Document =
◇ ◇ ◇
Opinion
CRIM. JKB-16-0363 CIV. JKB-24-0591
11-15-2024
MEMORANDUM AND ORDER
JAMES K. BREDAR UNITED STATES DISTRICT JUDGE
Marquise McCants filed a Motion to Vacate Pursuant to 28 U.S.C. § 2255. (ECF No. 1056.) The Motion is fully briefed. For the reasons that follow, the Motion will be denied and a certificate of appealability will not issue.
McCants filed a Motion to Vacate Pursuant to 28 U.S.C. § 2255 on February 23, 2024. (ECF No. 1056.) The Court set in a briefing schedule (ECF No. 1058), and the United States filed a response in opposition to the Motion on May 20, 2024. (ECF No. 1064.) McCants did not timely file a reply, and on June 25, 2024, the Court denied McCants' § 2255 Motion. (ECF No. 1066.) Thereafter, on July 1,2024, the Court received McCants' Motion for Enlargement of Time to File Reply. (ECF No. 1067.) That Motion was dated June 16, 2024, before the Court's Memorandum and Order denying McCants' § 2255 Motion was docketed. (Id.) The Court granted the Motion and vacated its prior Memorandum and Order to permit him time to file a reply. (ECF No. 1068.) Thereafter, McCants filed a Reply. (ECF No. 1071.)
◇ ◇ ◇
Data provided =

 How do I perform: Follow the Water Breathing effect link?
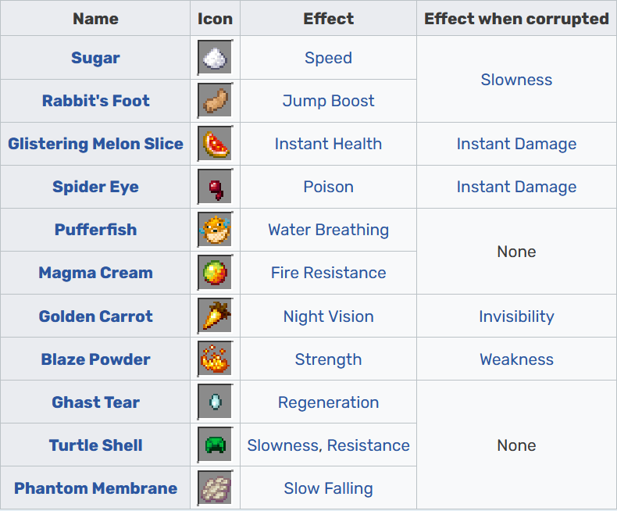328,230
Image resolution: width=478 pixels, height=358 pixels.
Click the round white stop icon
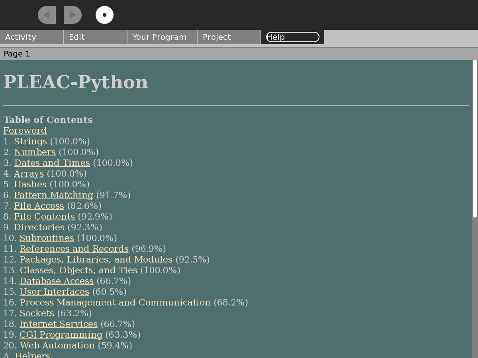click(104, 15)
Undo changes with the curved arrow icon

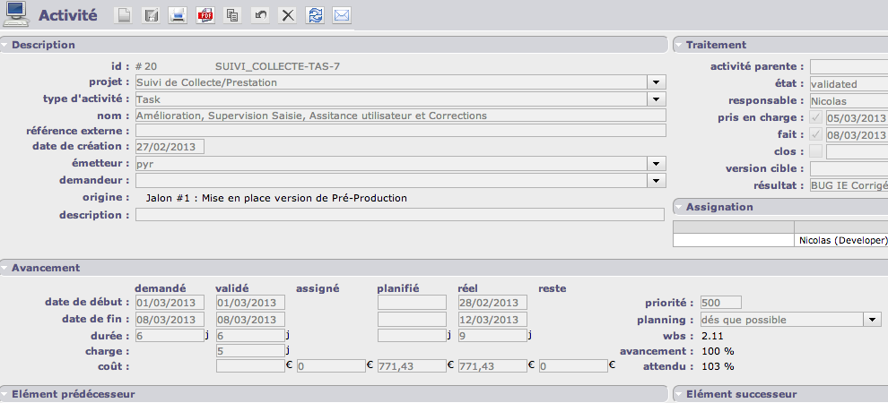point(260,15)
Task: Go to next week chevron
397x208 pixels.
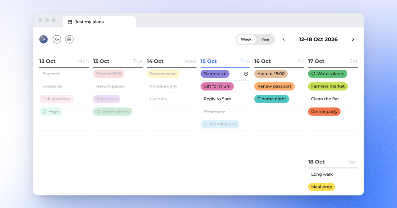Action: (x=353, y=39)
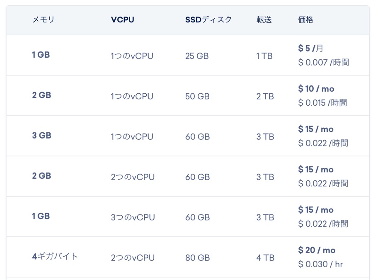Click the メモリ column header

[43, 19]
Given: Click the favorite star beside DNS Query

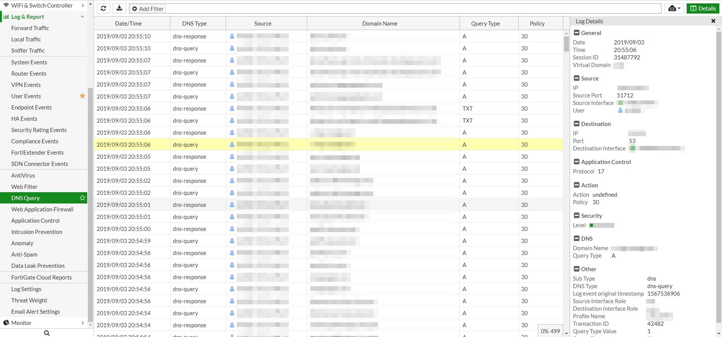Looking at the screenshot, I should [x=82, y=198].
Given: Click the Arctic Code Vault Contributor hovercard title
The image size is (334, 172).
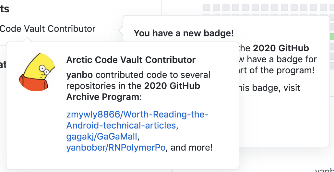Looking at the screenshot, I should [131, 60].
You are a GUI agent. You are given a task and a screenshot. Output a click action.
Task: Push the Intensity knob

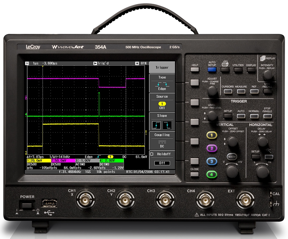268,75
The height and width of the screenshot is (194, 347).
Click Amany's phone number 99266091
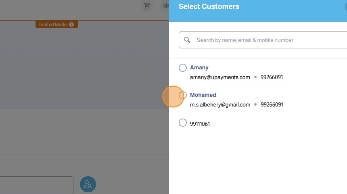coord(272,77)
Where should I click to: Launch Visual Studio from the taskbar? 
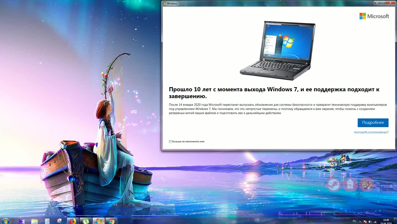pyautogui.click(x=21, y=221)
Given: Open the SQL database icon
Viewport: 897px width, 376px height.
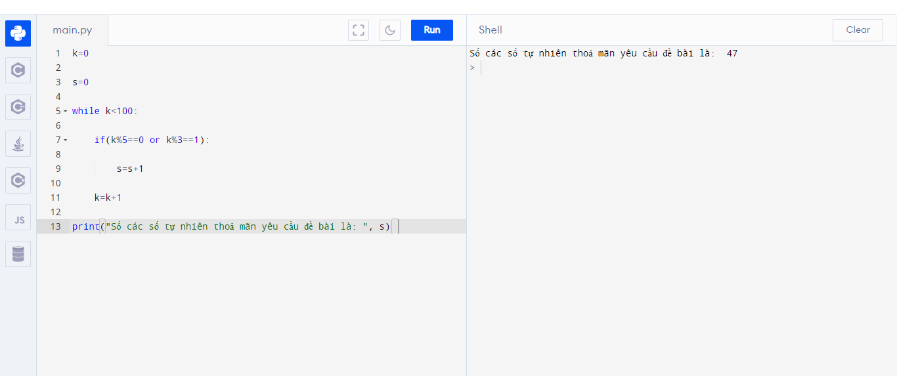Looking at the screenshot, I should coord(18,254).
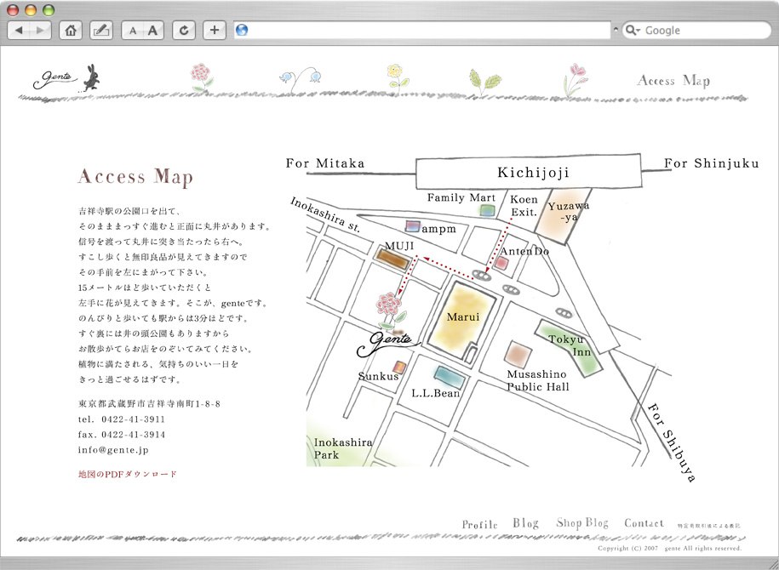
Task: Increase text size with the large A
Action: click(x=153, y=31)
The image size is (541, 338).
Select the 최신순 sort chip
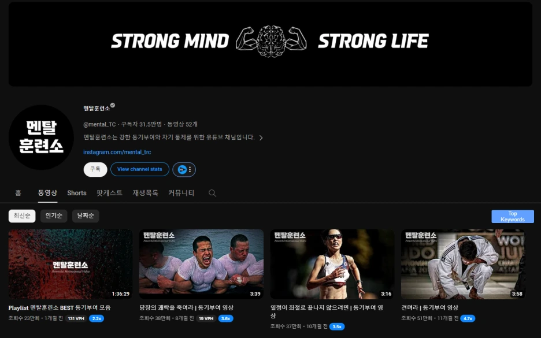pos(22,216)
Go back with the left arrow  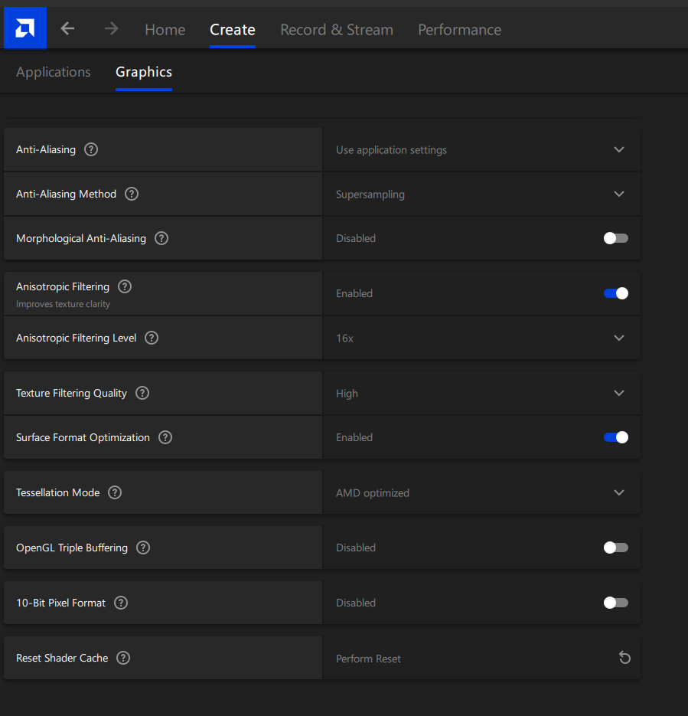pos(67,29)
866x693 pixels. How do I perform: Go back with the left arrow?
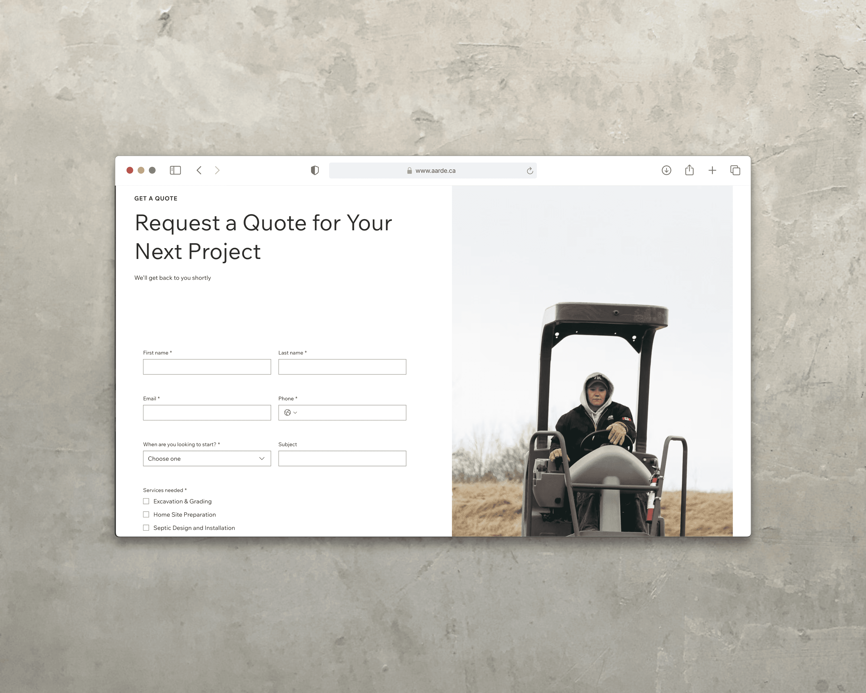pyautogui.click(x=199, y=170)
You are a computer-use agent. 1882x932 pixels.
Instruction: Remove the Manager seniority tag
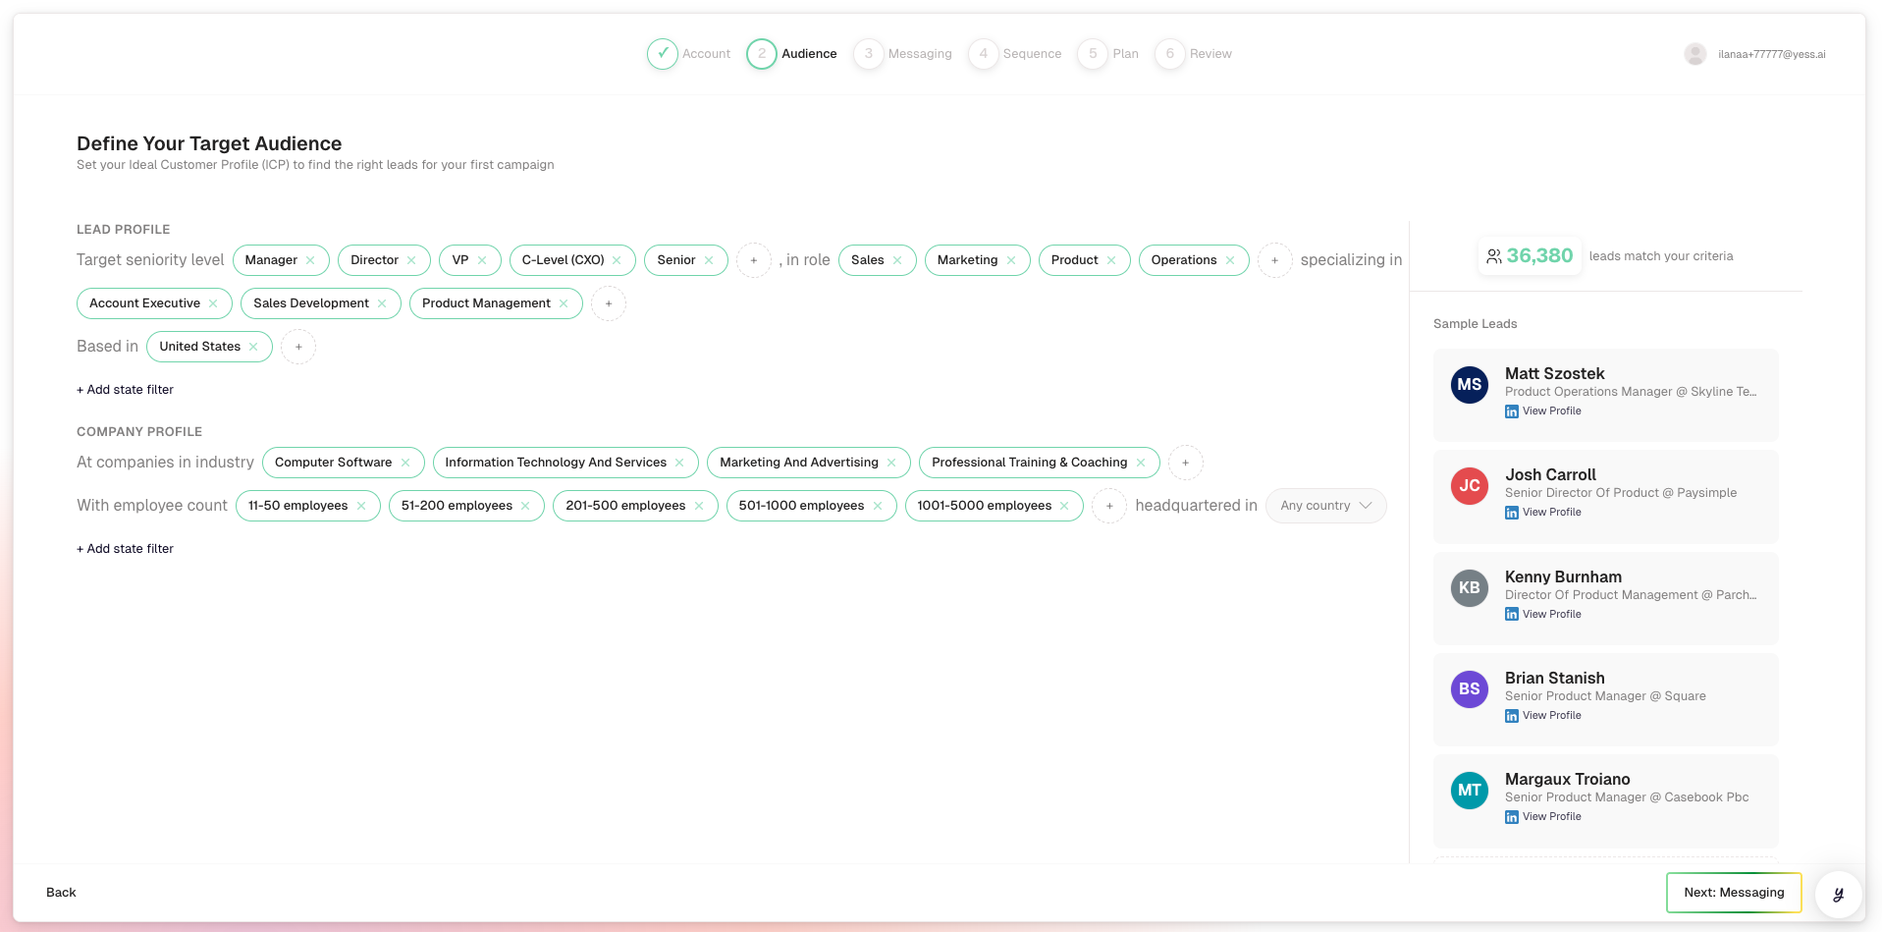click(x=310, y=260)
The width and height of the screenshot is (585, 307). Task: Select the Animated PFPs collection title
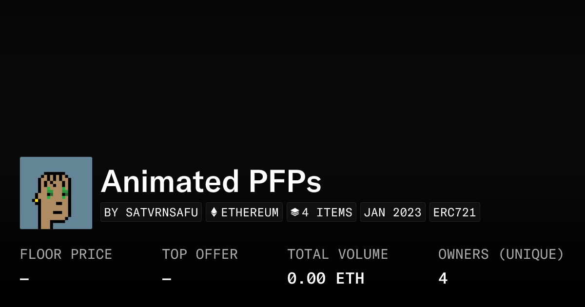211,182
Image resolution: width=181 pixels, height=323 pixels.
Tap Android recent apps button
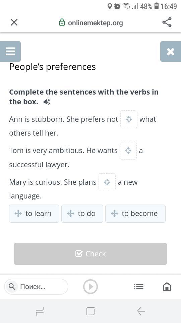coord(40,311)
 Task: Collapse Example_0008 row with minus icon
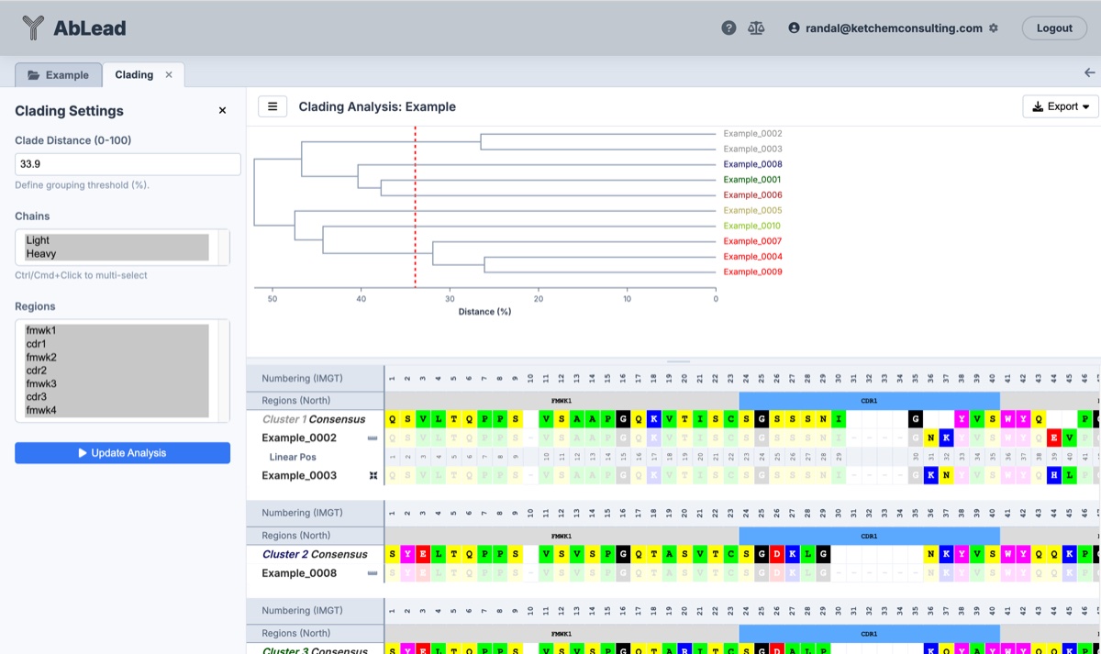coord(373,574)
◇ ◇ ◇
Exercise requirements =
[1] Answer these questions from the memorandum:
(a) Which judge's name appears on the memorandum?
(b) What does the judge decide about the certificate of appealability?
(c) What date appears on McCants' Motion for Enlargement of Time to File Reply?
[2] Rewrite the memorandum's paragraph beginning "McCants filed a Motion to Vacate Pursuant to 28 U.S.C. § 2255 on February 23, 2024" as a chronological list, keeping its main facts.
The data comes from a different source than the memorandum.

Exercise solutions =
[1]
(a) James K. Bredar, United States District Judge.
(b) A certificate of appealability will not issue.
(c) June 16, 2024.

[2]
- February 23, 2024: McCants files a Motion to Vacate under 28 U.S.C. § 2255 (ECF No. 1056).
- The Court sets a briefing schedule (ECF No. 1058).
- May 20, 2024: The United States files a response in opposition (ECF No. 1064).
- June 16, 2024: McCants dates a Motion for Enlargement of Time to File Reply.
- June 25, 2024: With no timely reply filed, the Court denies the § 2255 Motion (ECF No. 1066).
- July 1, 2024: The Court receives the Motion for Enlargement of Time (ECF No. 1067).
- The Court grants that motion and vacates its prior Memorandum and Order so McCants can reply (ECF No. 1068).
- McCants files a Reply (ECF No. 1071).